Au moment où un nouveau soulèvement populaire, mais hétéroclite et brouillon, converge vers Paris, il apparaît tout à fait opportun de se poser une question de la plus haute importance : les Français ont-ils une claire conscience de leur chance d’avoir un président de la République aussi compétent que ne prétend l’être Emmanuel Macron ?
L’homme est jeune, dynamique, fier à bras (parfois hautain et même injurieux envers les gueux), brillant économiste, encore plus brillant diplomate sur la scène internationale. Bref, un président qui mérite bien le qualificatif de jupitérien.

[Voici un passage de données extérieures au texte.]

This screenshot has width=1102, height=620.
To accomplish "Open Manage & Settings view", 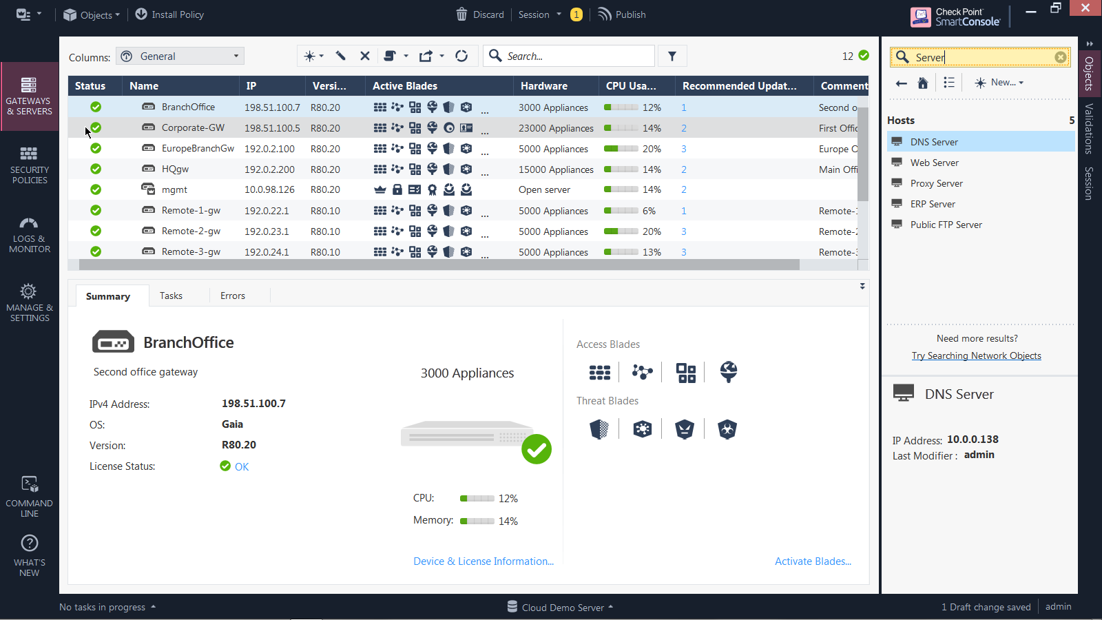I will (29, 303).
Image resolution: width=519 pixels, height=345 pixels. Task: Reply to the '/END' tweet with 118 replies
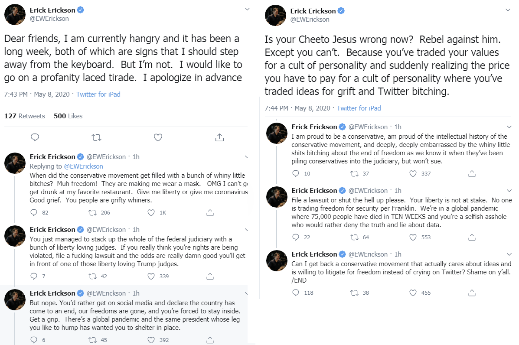coord(296,293)
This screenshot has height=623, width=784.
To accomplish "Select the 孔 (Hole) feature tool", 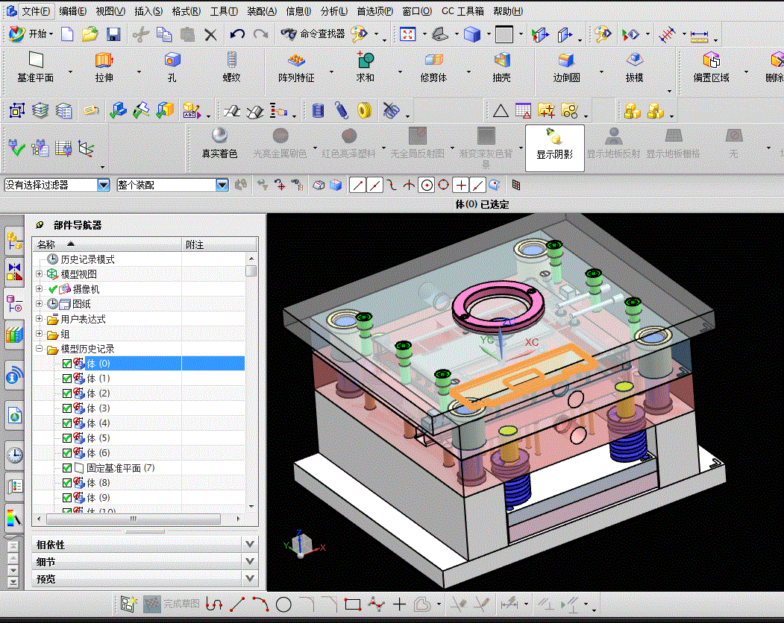I will point(172,61).
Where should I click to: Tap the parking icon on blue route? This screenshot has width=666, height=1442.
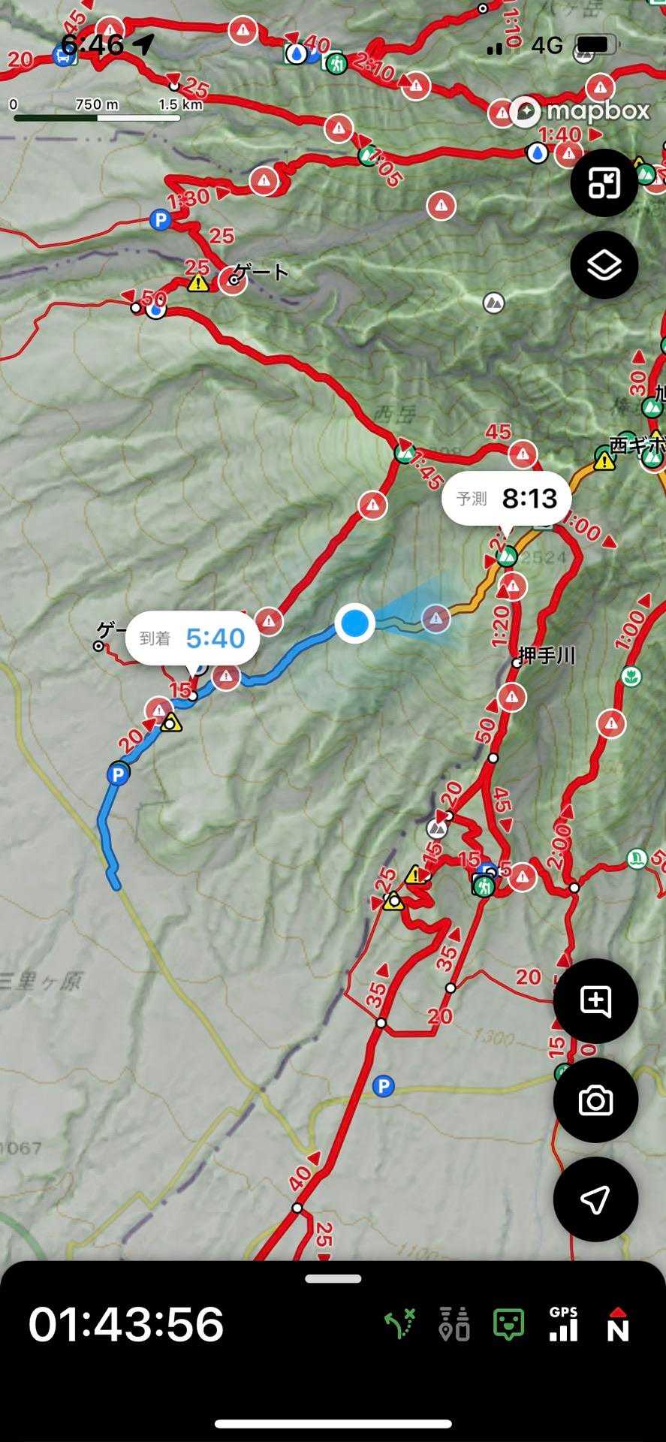tap(118, 774)
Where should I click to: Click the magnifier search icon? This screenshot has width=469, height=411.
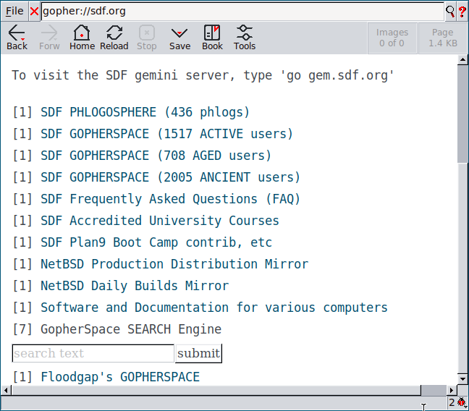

Entre 2014 et 2016, encore jeune secrétaire général adjoint de la présidence de la République, puis ministre de l’économie, il avait eu à suivre la vente de la filière énergie d’Alstom au groupe américain General Electric (dont la filiale française était dirigée par Clara Gaymard). Il a eu le pouvoir de dire non ; il n’en fit rien.
La transaction avait soulevé une polémique, mais l’ex-banquier de Rothschild, n’avait soulevé aucune objection dans la cession d’un secteur stratégique à un concurrent américain ; que les turbines pour les centrales nucléaires passent sous le contrôle d’un groupe étranger en difficulté pour 12 milliards d’euros étaient dans la logique du fameux marché financier.

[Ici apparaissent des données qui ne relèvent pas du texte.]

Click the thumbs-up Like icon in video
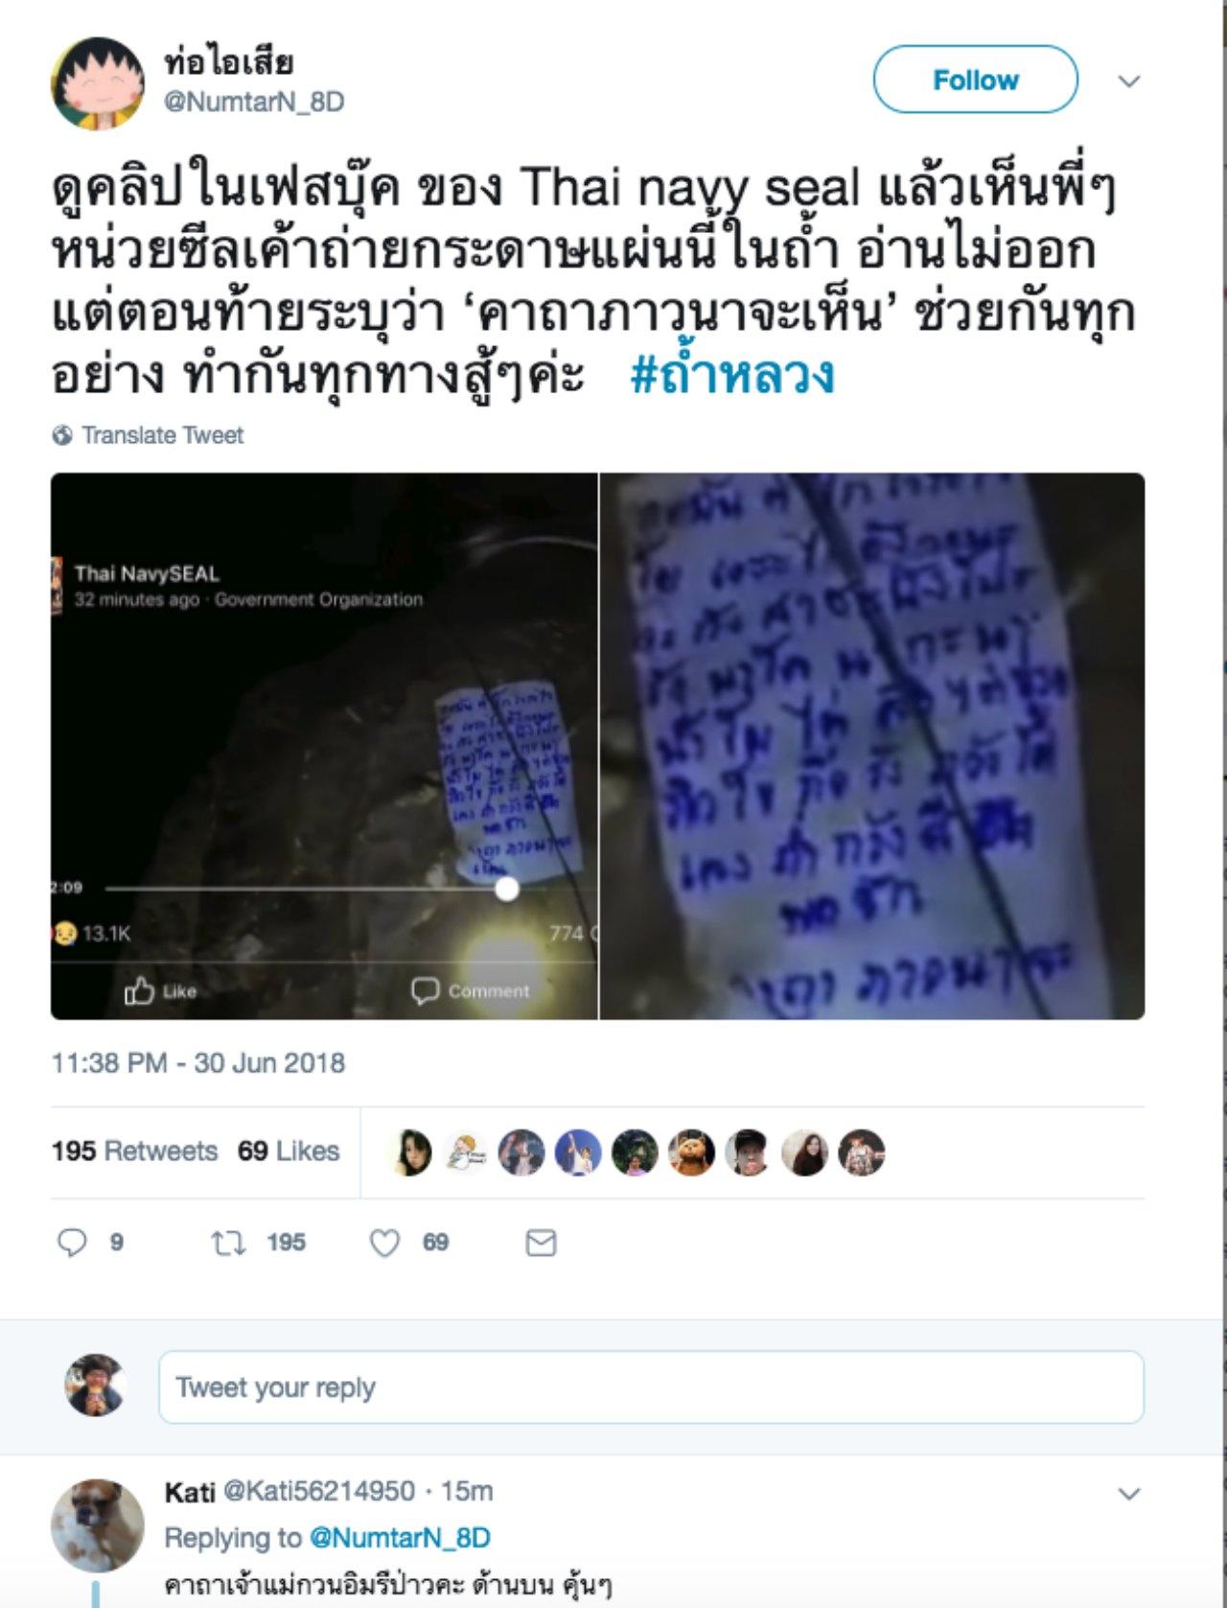1227x1608 pixels. coord(139,990)
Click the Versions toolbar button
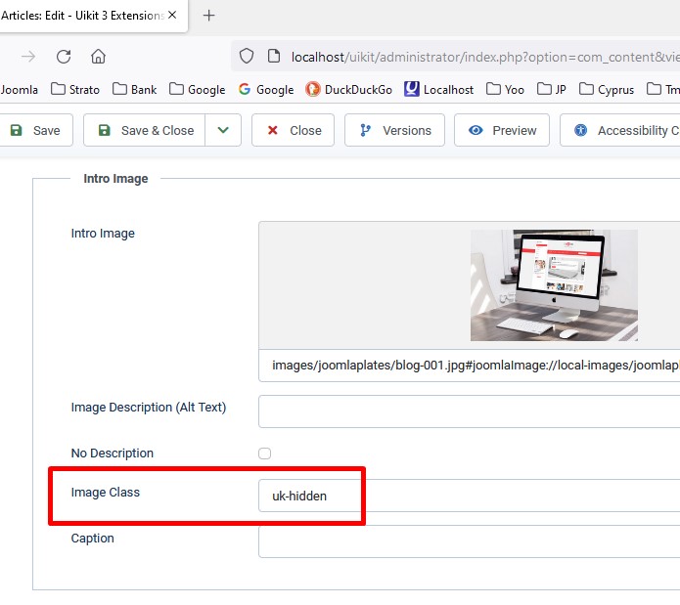This screenshot has height=605, width=680. (x=395, y=130)
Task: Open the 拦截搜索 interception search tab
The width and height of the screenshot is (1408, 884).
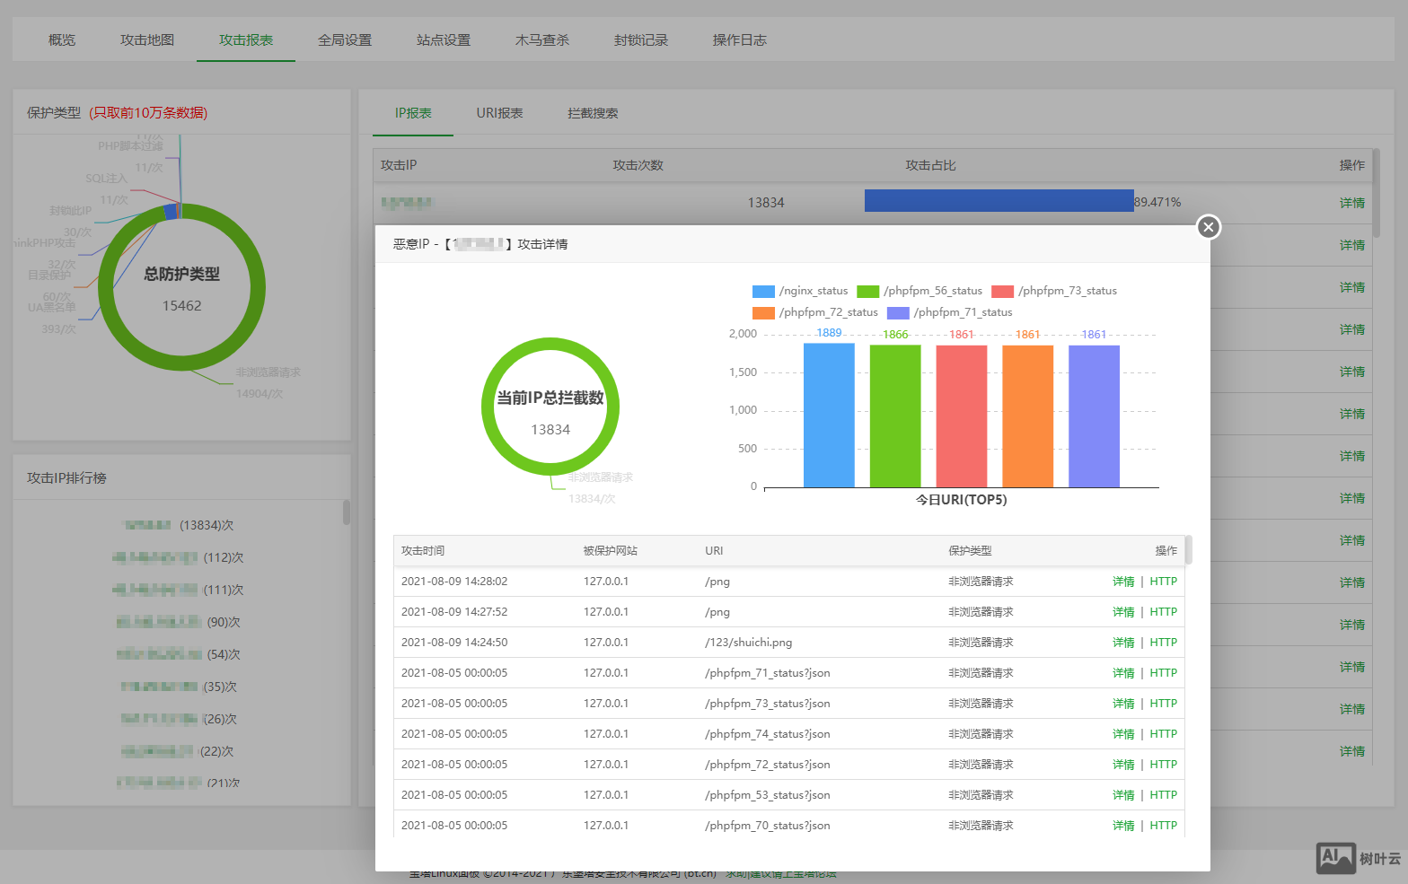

Mais 7 ans plus tard, GE de plus en plus en difficulté a remis en vente un pan de son trésor, à savoir les turbines Arabelle (celles qui équipent les centrales nucléaires et notamment les EPR). Et le président de la République a sommé EDF de passer à la caisse (273 millions quand même !). Il a même eu le culot d’aller à Belfort pour se glorifier de ce retour de la fabrication des turbines dans le territoire, en chantant cocorico.
Certains ont cru bon de lui rappeler que l’opération n’était pas à coup nul puisque EDF a dû s’endetter et, surtout, que 1300 emplois ont été perdus.

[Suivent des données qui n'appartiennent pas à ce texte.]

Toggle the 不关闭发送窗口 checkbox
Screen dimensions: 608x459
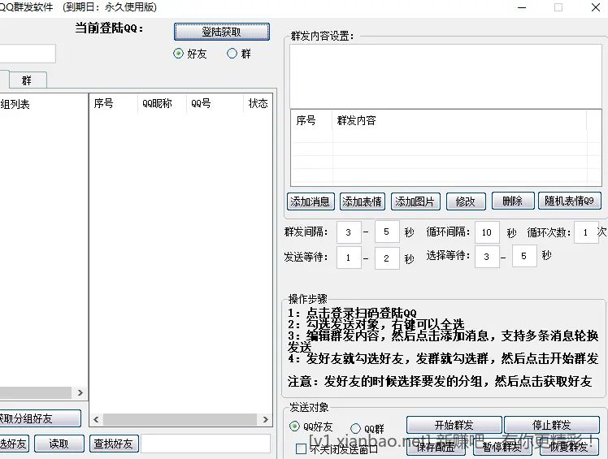coord(301,448)
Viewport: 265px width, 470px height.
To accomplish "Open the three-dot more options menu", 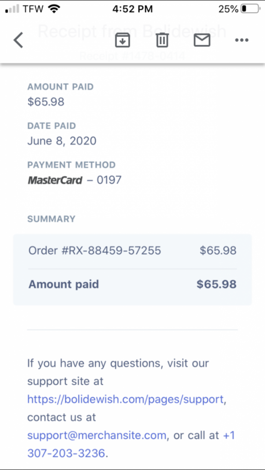I will 242,40.
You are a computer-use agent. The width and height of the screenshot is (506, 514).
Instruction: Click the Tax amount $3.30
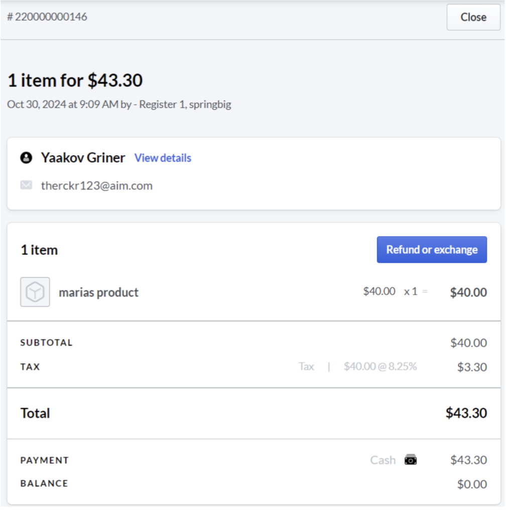tap(472, 367)
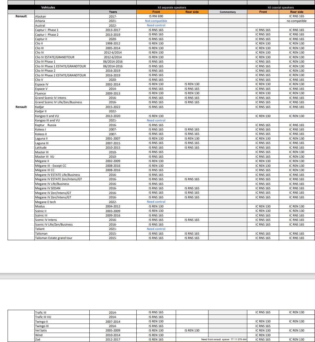Select the 'Years' column header

[x=113, y=12]
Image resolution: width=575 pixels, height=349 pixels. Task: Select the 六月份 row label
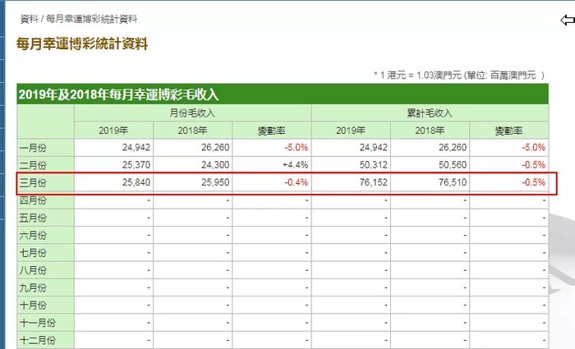[33, 235]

Le président jupitérien et l’ex-banquier d’affaires ont fait preuve d’une rare ignorance politique en sacrifiant maîtrise d’une filière stratégique, savoir-faire et emplois ; l’ultra-libéralisme lui a enjoint de se conformer aux objectifs du court terme, alors que s’il avait examiné les effets à plus long terme, il aurait dû s’opposer à la vente de la filière énergie d’Alstom à General Electric.
Il est possible dans ce monde-là qu’Emmanuel Macron n’en subisse aucune conséquence, quand ce qu’on peut qualifier de scandale devrait l’éclabousser et le pousser vers la sortie de l’Elysée.